Jürgen Krieger, quant à lui, a fait un appel à la simplification des contrats et mentionné le cas des musées américains qui achètent les droits pour l’exposition et son catalogue. En outre, il a présenté un site internet destiné à simplifier l’obtention de l’information sur les droits de reproduction numériques des œuvres de 30 000 artistes internationaux. www.onlineart.info regroupe les organismes nationaux de gestion des droits de reproduction de 11 pays européens et propose un lien direct vers leurs homologues américains et australiens.

Le livre d’art en librairie et les librairies de musée
Intervenants :
Marc Bédarida (éditions de la Villette) et Thomas Emig (Wasmuth Buchhandlung)
La présence du livre d’art français en librairie allemande est très modeste. Elle est principalement assurée par 5 spécialistes : Walter König, Sautter & Lackmann, Limacher, Bücherbogen et Wasmuth. La plupart des librairies généralistes s’approvisionnent auprès de grossistes, de librairies partenaires, ou du CELF. Thomas Emig a précisé que la fermeture de celui-ci avait fortement endommagé la diffusion du livre français en Allemagne.

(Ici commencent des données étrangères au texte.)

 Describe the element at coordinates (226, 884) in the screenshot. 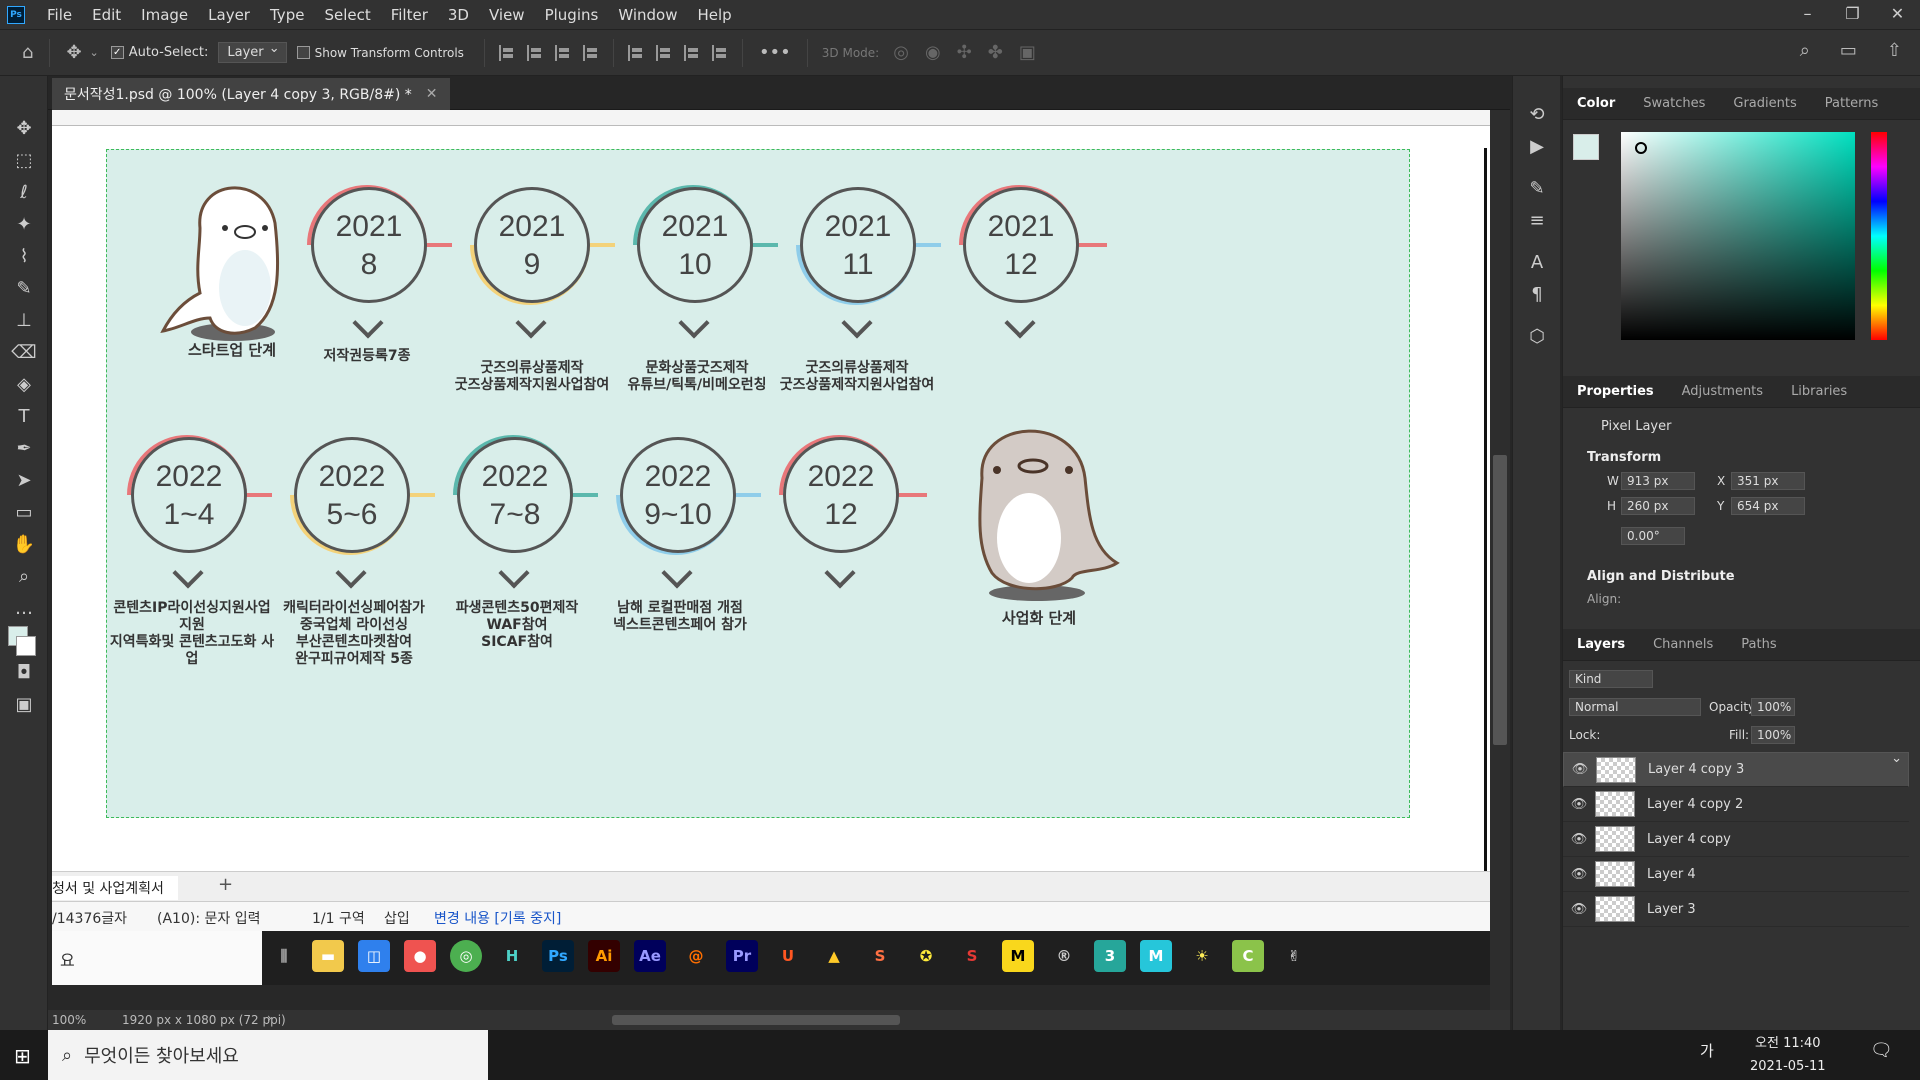

I see `add-sheet-button: +` at that location.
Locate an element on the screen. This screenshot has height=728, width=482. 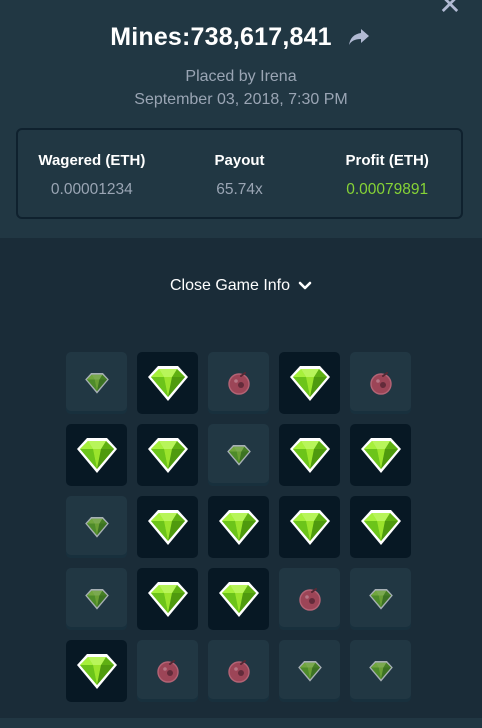
toggle-label: Close Game Info is located at coordinates (230, 286).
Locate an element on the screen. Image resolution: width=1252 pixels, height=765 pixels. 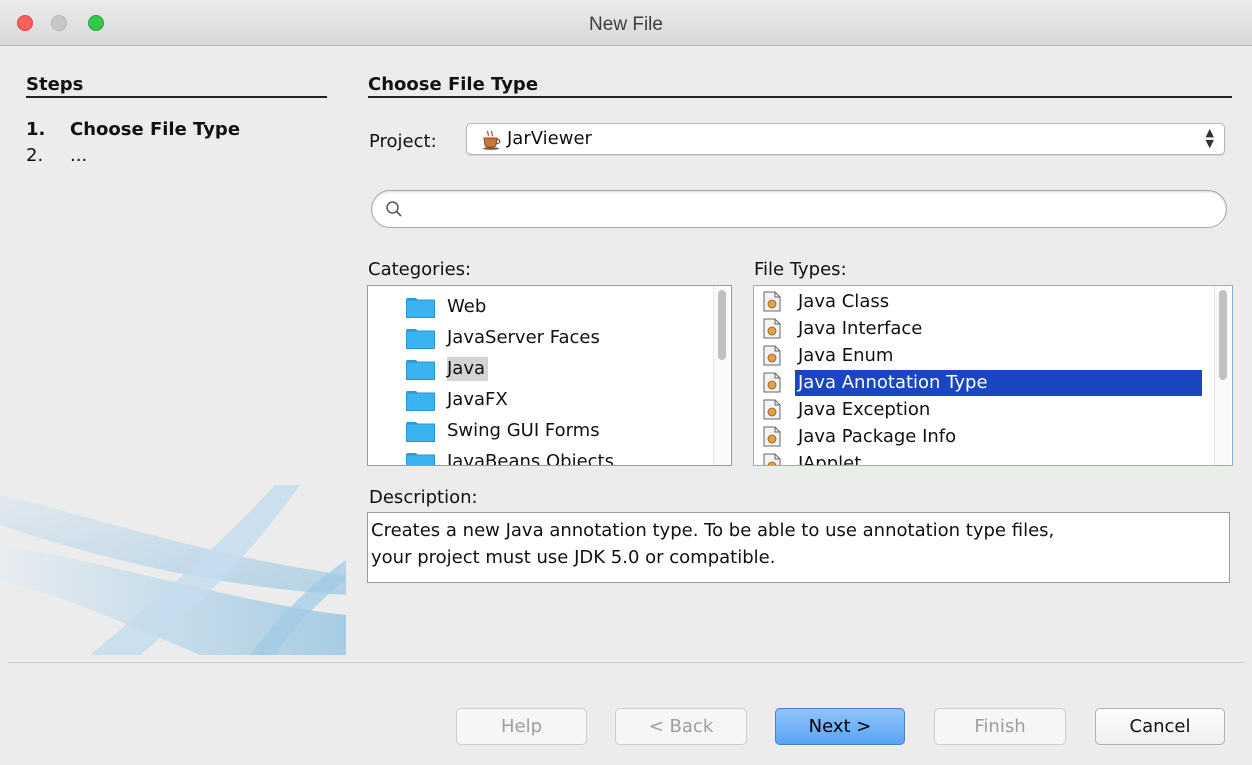
help-button: Help is located at coordinates (522, 726).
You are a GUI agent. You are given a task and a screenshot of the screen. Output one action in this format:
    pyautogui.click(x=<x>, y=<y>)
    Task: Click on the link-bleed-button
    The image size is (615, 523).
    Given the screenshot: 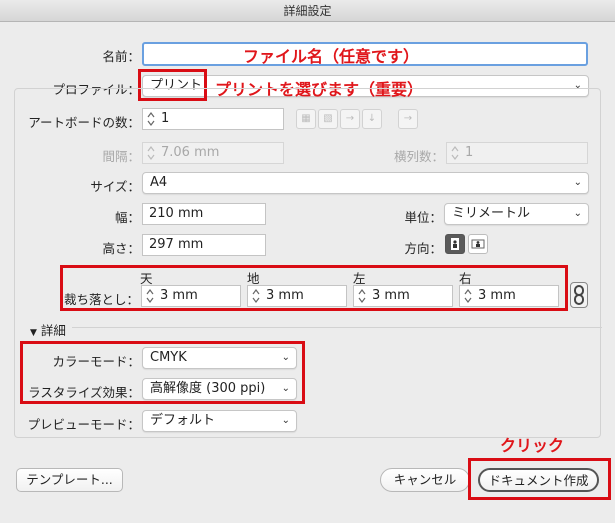 What is the action you would take?
    pyautogui.click(x=579, y=295)
    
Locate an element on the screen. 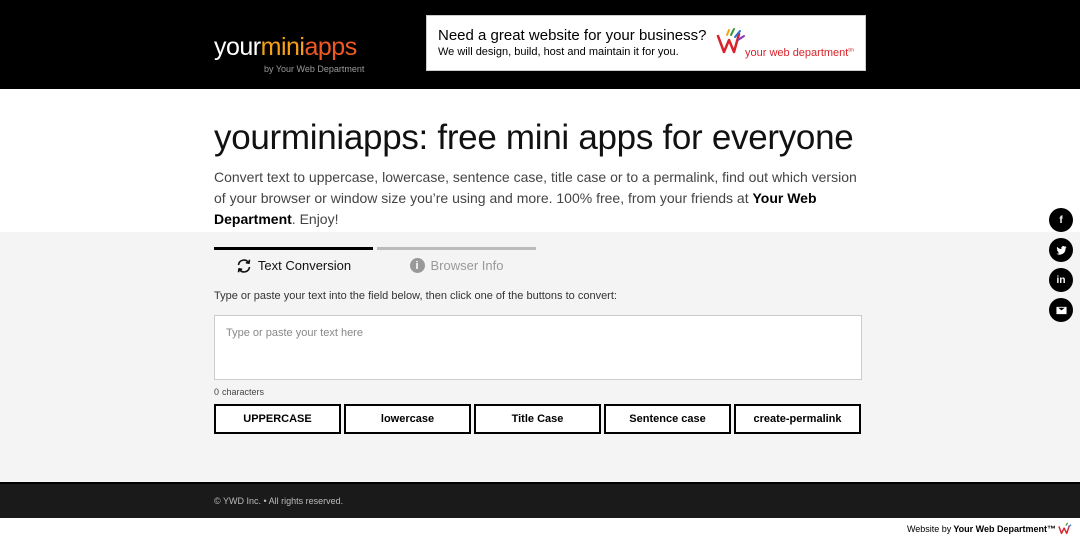 The height and width of the screenshot is (555, 1080). copyright-text: © YWD Inc. • All rights reserved. is located at coordinates (279, 501).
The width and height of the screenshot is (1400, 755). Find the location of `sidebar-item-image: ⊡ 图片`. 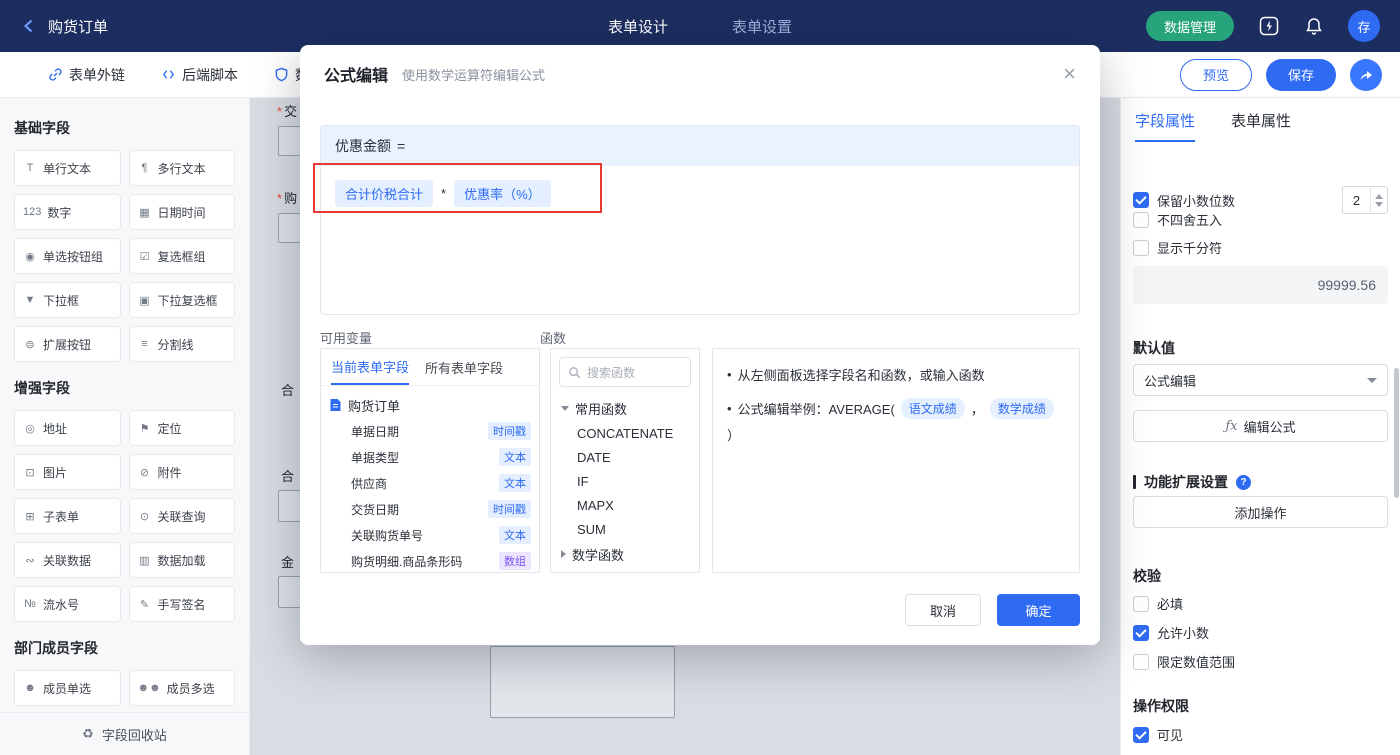

sidebar-item-image: ⊡ 图片 is located at coordinates (68, 472).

D’une façon générale, les livres en français se limitent aux titres qui sont directement liés à des musées, c’est-à-dire aux guides ou aux catalogues d’exposition. à la lumière de la discussion, deux différences entre la France et l’Allemagne sont apparues : les ventes par Internet qui sont plus conséquentes en Allemagne (environ 30%) qu’en France (10-15%), et les remises accordées aux libraires, elles aussi plus importantes en Allemagne (40 à 45%).

Les catalogues d’exposition et les projets à l’international
Intervenants :
Hélène Clastres (Gallimard Loisirs) et Thomas Zuhr (Hirmer Verlag)
Alors que les éditeurs privés français voient plutôt d’un bon œil les collaborations avec les musées, les éditeurs allemands ont clairement signifié quelques réserves. Que ce soit Hatje Cantz ou Hirmer, dont la majorité de la production se compose de catalogues d’exposition, ou Jovis Verlag, qui est moins coutumier du fait, tous ont mis en garde leurs collègues, reprochant à certains musées de ne pas assez accompagner la vente de l’ouvrage, ou d’imposer des conditions peu favorables (en termes de quantité d’impressions et de prise de risque commerciale, de délais de production ou de liberté éditoriale). Cristina Steingräber a suggéré une action collective afin d’améliorer les conditions de collaboration avec les musées. Côté français, le facteur prix comme critère majeur de choix lors des appels d’offre s’avère être le principal écueil.

Jean-Guy Boin a conclu cette journée en encourageant les coopérations franco-allemandes et a rappelé leur importance pour faire face à la concurrence anglo-saxonne et américaine surtout dans les pays émergents. Cette journée de débat s’est poursuivie le lendemain par une série de rendez-vous individuels et par la visite de librairies (Bücherbogen et Zadig Buchhandlung). Ce type d’opération dans son format ramassé et son contenu détaillé permet de redynamiser les liens éditoriaux entre Paris et Berlin.